Turning to the law, as one might expect, the fiduciary obligations of an attorney become elevated once the donor of the power becomes incapable. This is described by the Ontario Court of Appeal as follows (Richardson Estate v. Mew, 2009 ONCA 403):
- In Banton [Banton v. Banton (1998), 164 D.L.R. (4th) 176 (Ont. Sup. Ct.)], Cullity J. held that while an attorney acting under a continuing power of attorney is always a fiduciary, the scope of the attorney’s fiduciary duties depends on whether the donor of the power is incapable at the time of the transaction. If the donor is mentally incapable, the attorney’s position approaches that of a trustee. …
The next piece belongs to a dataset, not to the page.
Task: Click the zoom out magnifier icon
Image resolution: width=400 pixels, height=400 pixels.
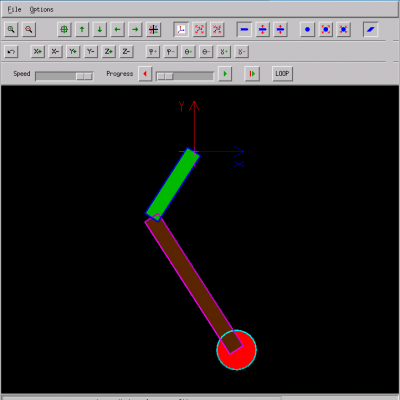Action: [29, 29]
- As a fiduciary, Ms. Ferguson was obliged to act only for the benefit of Mr. Richardson, putting her own interests aside: see Ermineskin Indian Band and Nation v. Canada,  1 S.C.R. 222, at para. 125. In British Columbia (Public Guardian and Trustee of) v. Elgi, 2004 B.C.J. No. 796, 28 B.C.L.R. (4th) 375 (S.C.) aff’d  B.C.J. No. 2741, 262 D.L.R. (4th) 208 (C.A.), Garson J. described the prohibition against using a power for the attorney’s profit, benefit or advantage, at para. 82, in the following way:
It is the attorney’s duty to use the power only for the benefit of the donor and not for the attorney’s own profit, benefit or advantage. The attorney can only use the power for his or her own benefit when it is done with the full knowledge and consent of the donor. I am not aware of any authority that detracts from this principle in circumstances where the benefit is conferred on family members.